I’ve read that when someone returns to their home, where their parents still live, they tend to act more like their teenage self and revert back to that type of behaviour. That definitely plays a part in how Hugh can act at home. He will argue with this parents, be stubborn and annoying, and torment his sister. He directs some of that sisterly torment at me too, and it’s seriously like dealing with a 16 year old sometimes. That’s not to say he is always like this, because usually he is a mature, level-headed, compassionate man, but he has his teenage times.. luckily we aren’t living here long term and will be moving to Seoul.

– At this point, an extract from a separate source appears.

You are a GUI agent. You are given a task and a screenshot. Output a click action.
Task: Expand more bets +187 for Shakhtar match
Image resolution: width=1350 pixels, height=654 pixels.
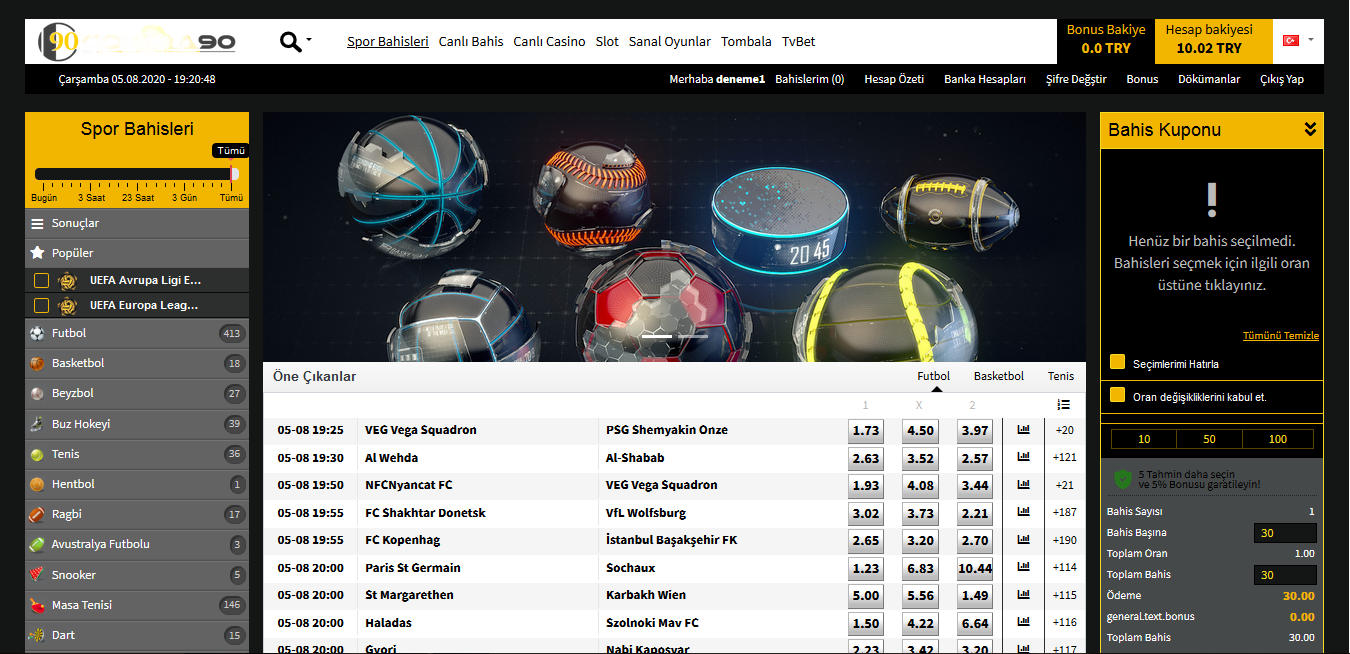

Hugh had already seen my sulky and moody teenage times at home in Australia so he was fully aware of that before he married me. But because we moved to Korea after 2 years of marriage, this was more of a surprise for me. In international relationships you always have that change in a partner when moving to another country. Many women married to Korean men find that after moving to Korea long term, that their carefree husband has turned into a stressed workaholic because of Korean work culture. There needs to be understanding on both sides. That’s why marriage is about deciding every day to love someone, even when they can be at their most annoying.
And I bet Hugh gets his revenge on me in a ‘My Australian Wife’ comic!
Whenever the weather is warmer and there are more people outside working in the village, I always exclaim, “There are so many people outside today!” Hugh always points out that there is only about 3 people outside. But maybe I am just seeing more than him…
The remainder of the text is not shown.